Bei Ford arbeitet Gerd Zech mittlerweile seit 24 Jahren. Im Interview spricht der Elektromechaniker über seine Arbeit, Roboter in der Fahrzeugfertigung und eilige Rettungseinsätze.

Ford: Seit wann interessierst du dich für Mechanik?

Gerd Zech: Schon als Kind war ich immer daran interessiert, wie Dinge funktionieren. Irgendwann begann ich mit der Reparatur von Fahrrädern und später beschäftigte ich mich mit dem Tuning von Mopeds.

Ford: Wenn du einen Roboter bauen dürftest – was würde der können?

Er sollte die Hausarbeit erledigen, damit mehr Zeit für Familie und Hobbies bleibt. Auf jeden Fall sollte ein Roboter stets hilfreich sein.

Ford: Wie sieht ein typischer Tag in der „Roboter-Klinik“ aus?

Gerd Zech: Ein normaler Tag beginnt mit Fehleranalysen. Roboter werden zerlegt, gereinigt und vermessen. Nach Wartungs- oder Reparaturarbeiten werden die Roboter wieder zusammen gebaut. In Notfällen, zum Beispiel, wenn wegen eines defekten Roboters ein Fließband stillsteht, eilen wir als „Rettungskraft“ zur Einsatzstelle.

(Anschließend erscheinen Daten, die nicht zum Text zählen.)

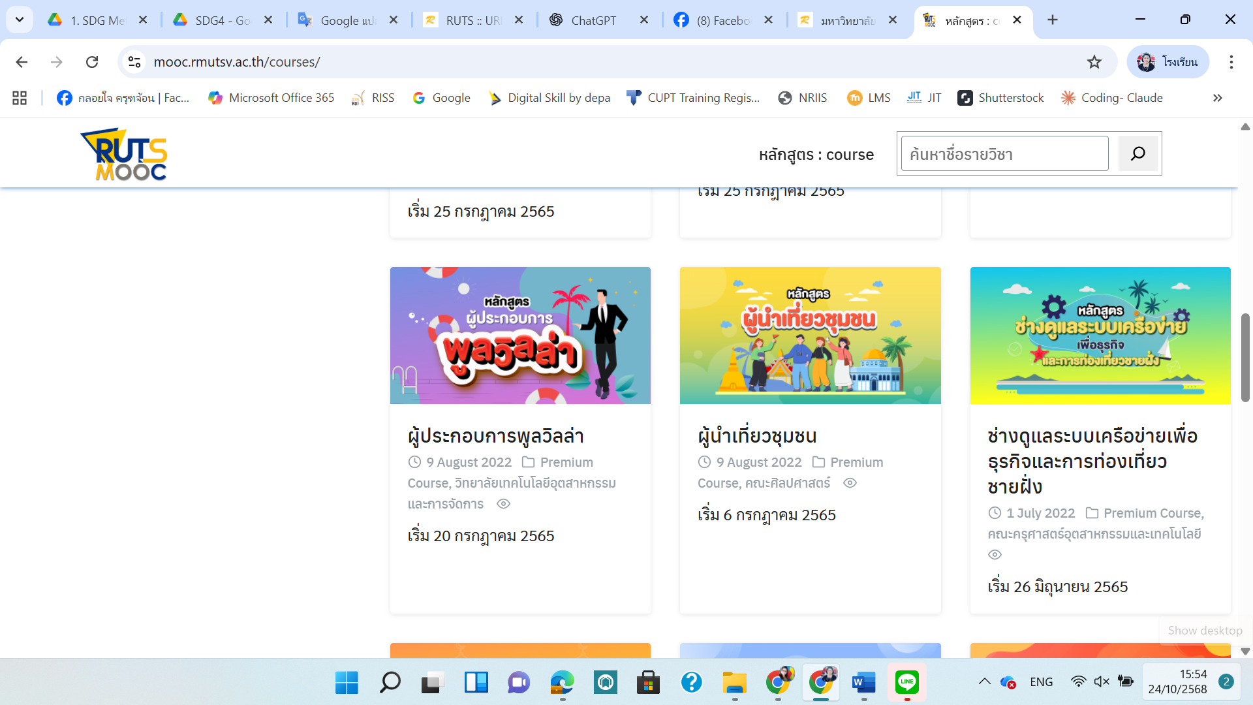
Task: Toggle the eye icon on ช่างดูแลระบบเครือข่าย card
Action: [995, 554]
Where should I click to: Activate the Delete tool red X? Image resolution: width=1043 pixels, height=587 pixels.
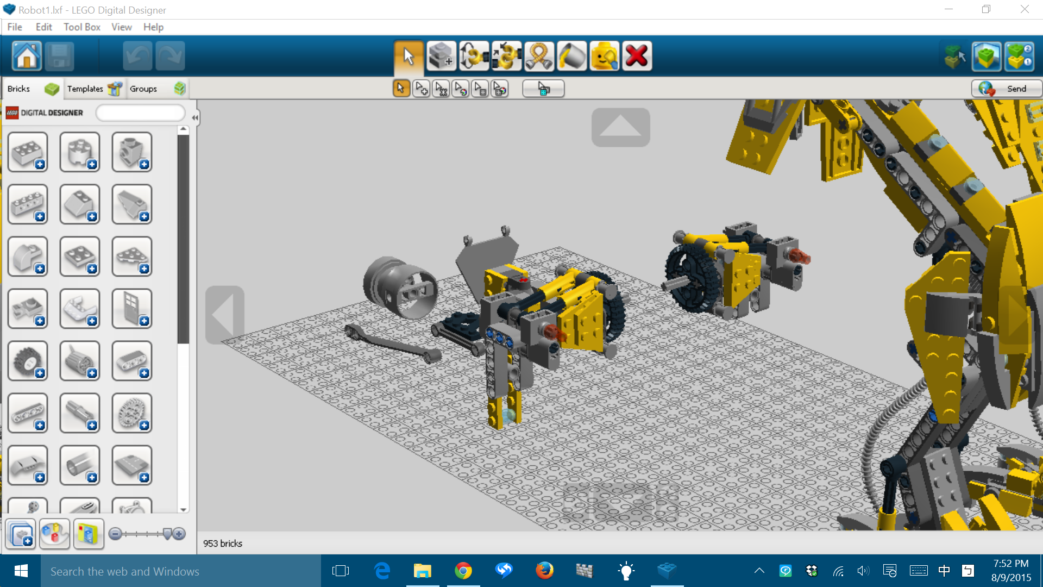637,56
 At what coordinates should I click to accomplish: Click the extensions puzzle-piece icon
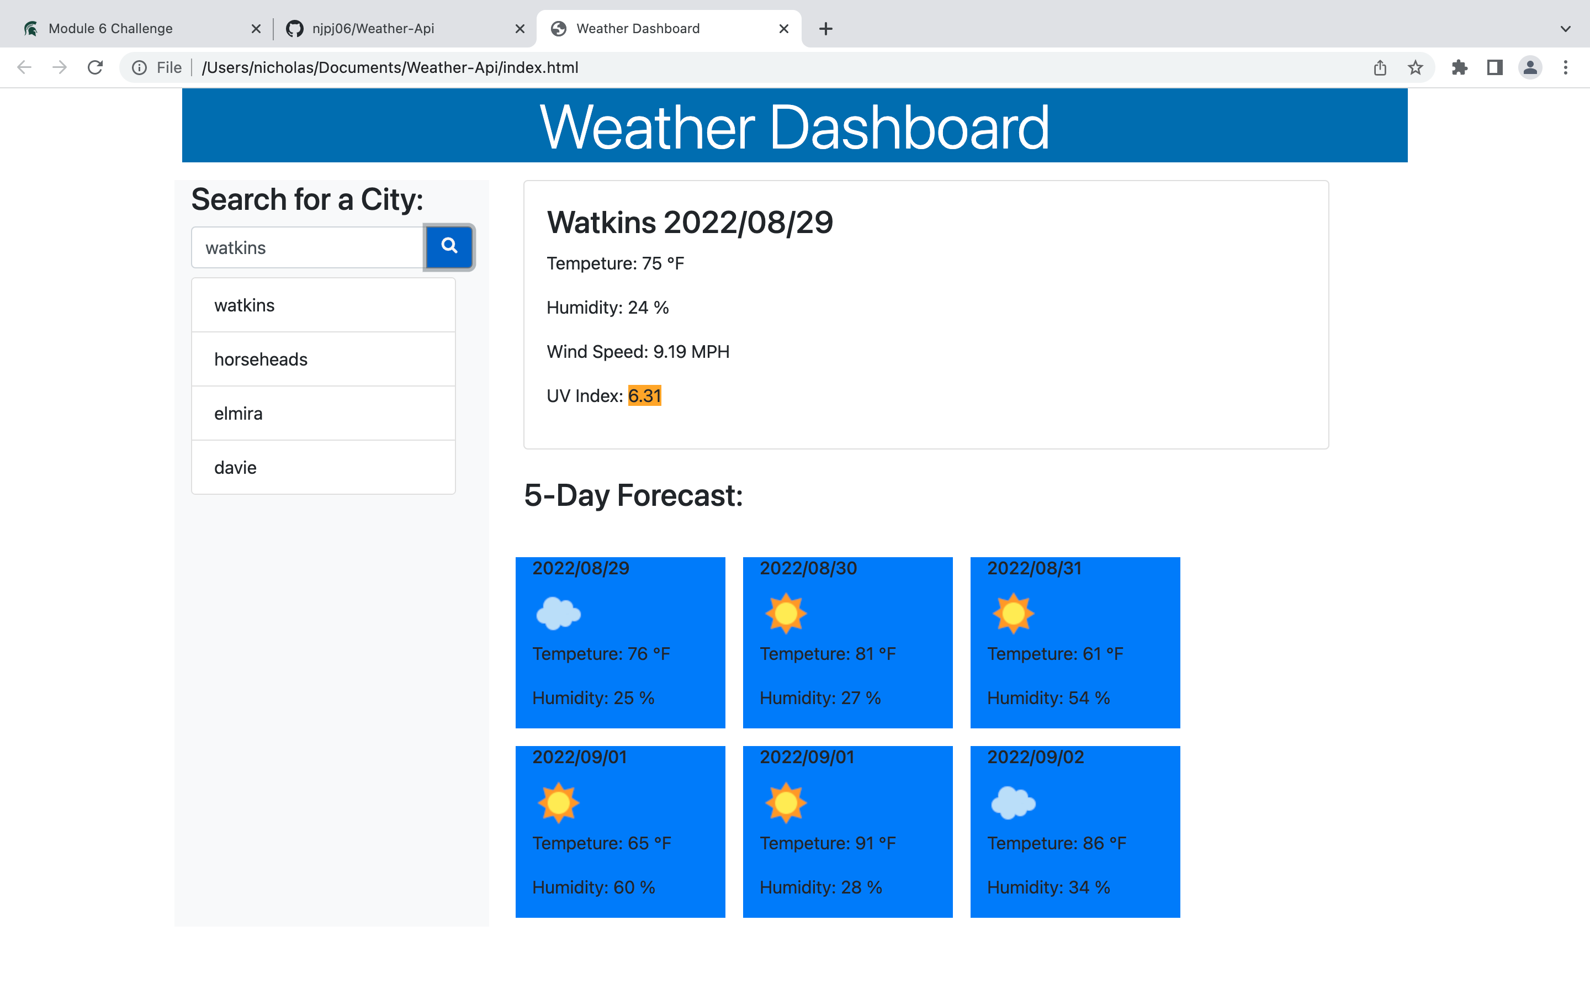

Ford: Was sind die Stärken der Roboter bei Ford?

Gerd Zech: Das Schlüsselwort heißt Qualität. Roboter arbeiten präziser und objektiver als Menschen, insbesondere im Hinblick auf Schweißen, Kleben und Messungen. Für die genaue Platzierung der Türen verwenden wir zum Beispiel spezielle Roboter mit Laser-Sensoren.

Ford: Wie viel Prozent eines Ford Fiesta baut ein Roboter?

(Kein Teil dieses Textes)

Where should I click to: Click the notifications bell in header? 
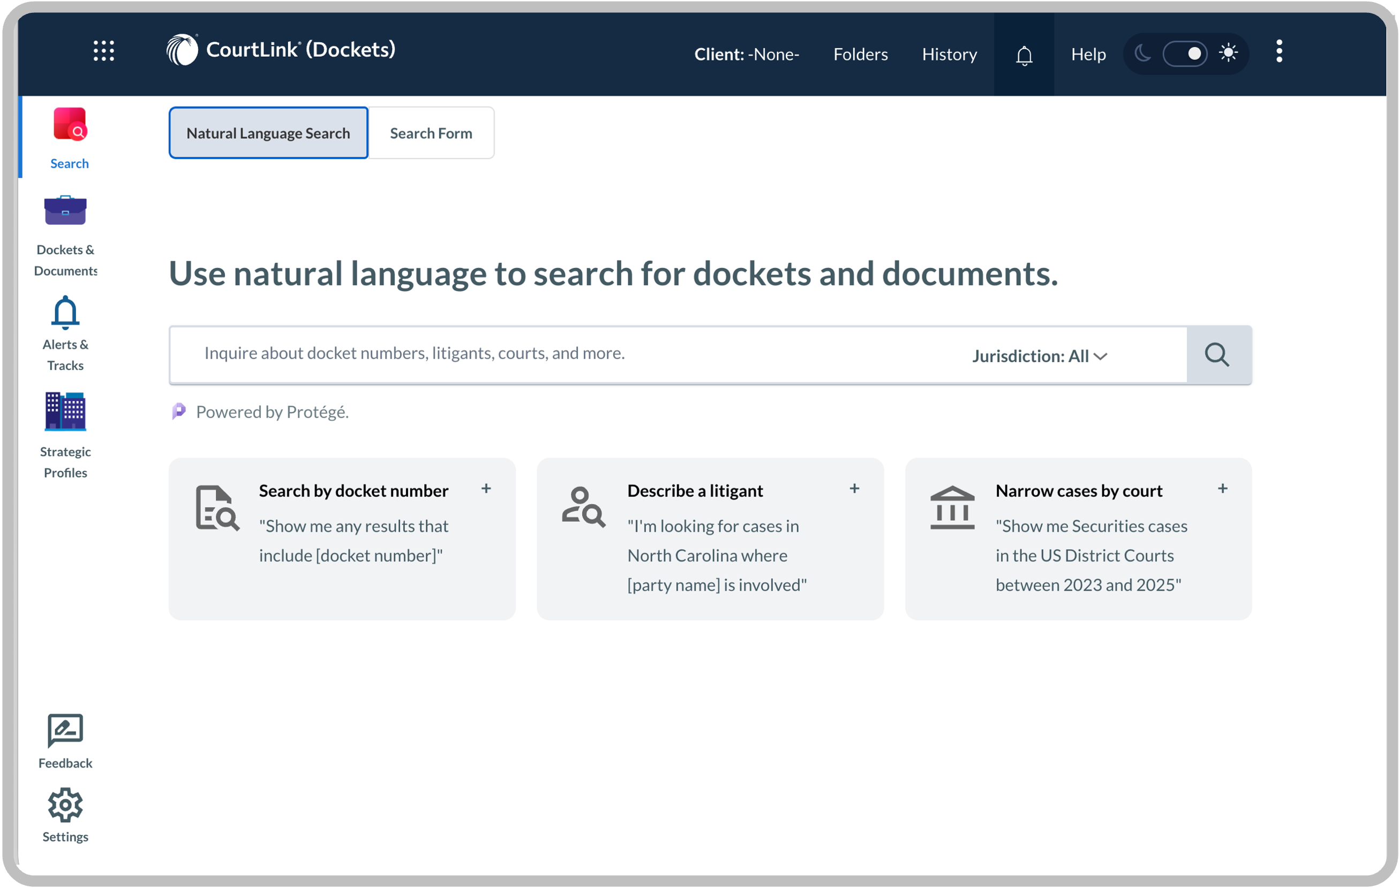pyautogui.click(x=1024, y=56)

Gerd Zech: In den Bereichen Karosserie und Lackierung macht der Anteil der Roboter-Arbeit etwa 80 Prozent aus. In der Endmontage und bei der Qualitätskontrolle sind es 20 Prozent. Insgesamt wird der neue Fiesta zu 50-60 Prozent von Robotern gefertigt.

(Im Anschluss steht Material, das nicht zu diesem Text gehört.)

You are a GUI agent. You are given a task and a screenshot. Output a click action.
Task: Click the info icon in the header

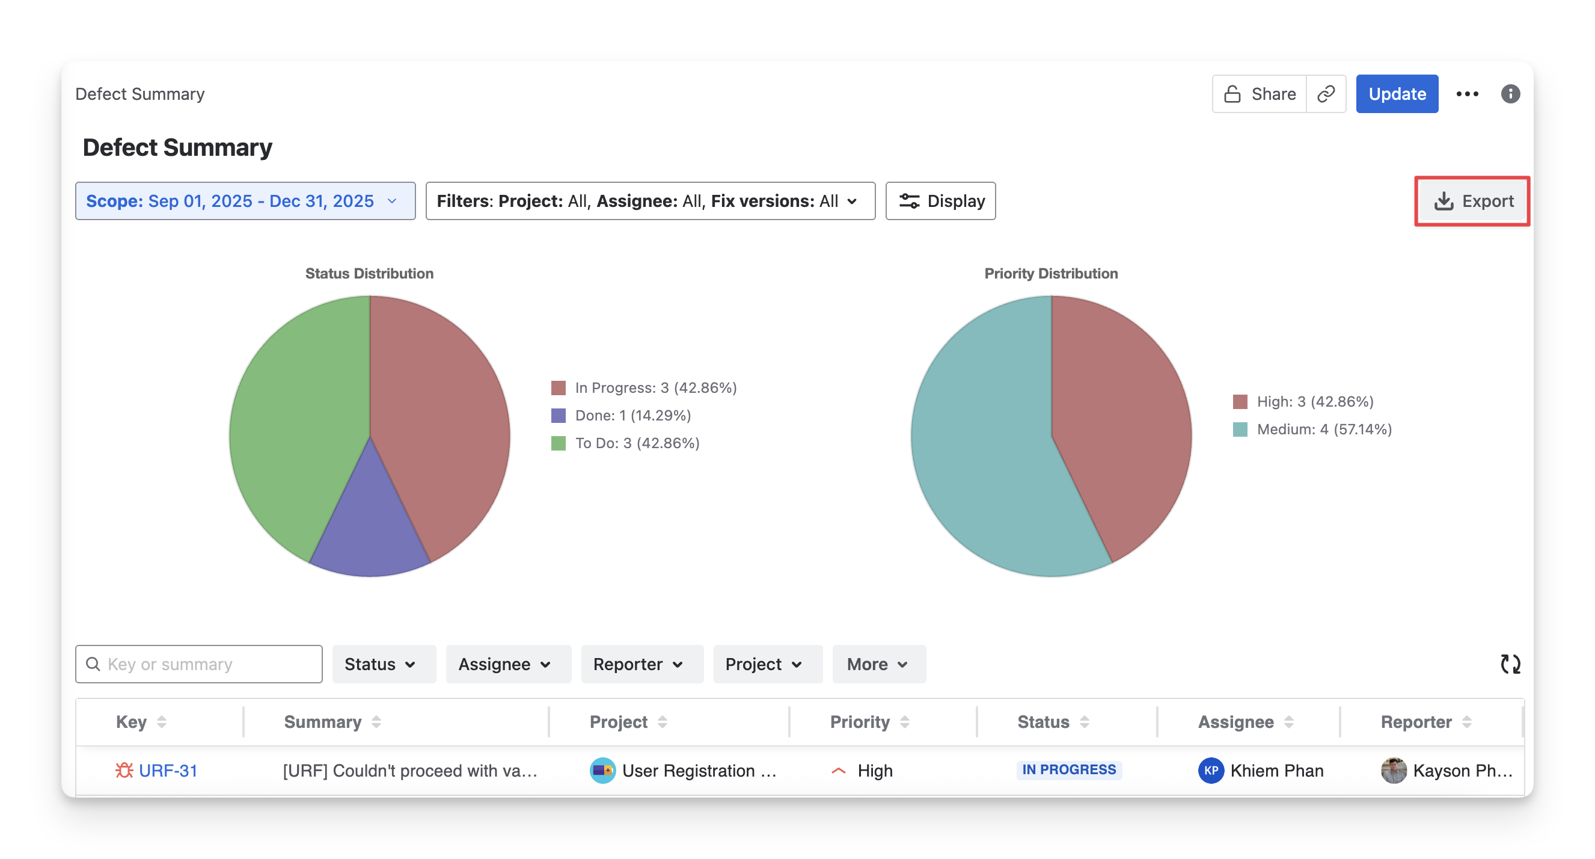click(1510, 94)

Ford: Was ist neu in der Welt der Ford-Roboter?

Gerd Zech: Wir verwenden zum Beispiel einen Roboter mit Fotozellen für detaillierte Qualitätskontrollen. Und wir führen bereits Tests mit einem Ultraschall-Roboter durch, der die Qualität von Schweißpunkte tief im Inneren des Materials prüfen soll.

Ford: Werden Roboter eines Tages die Welt beherrschen?

Gerd Zech: Nein, der Mensch will die Kontrolle behalten.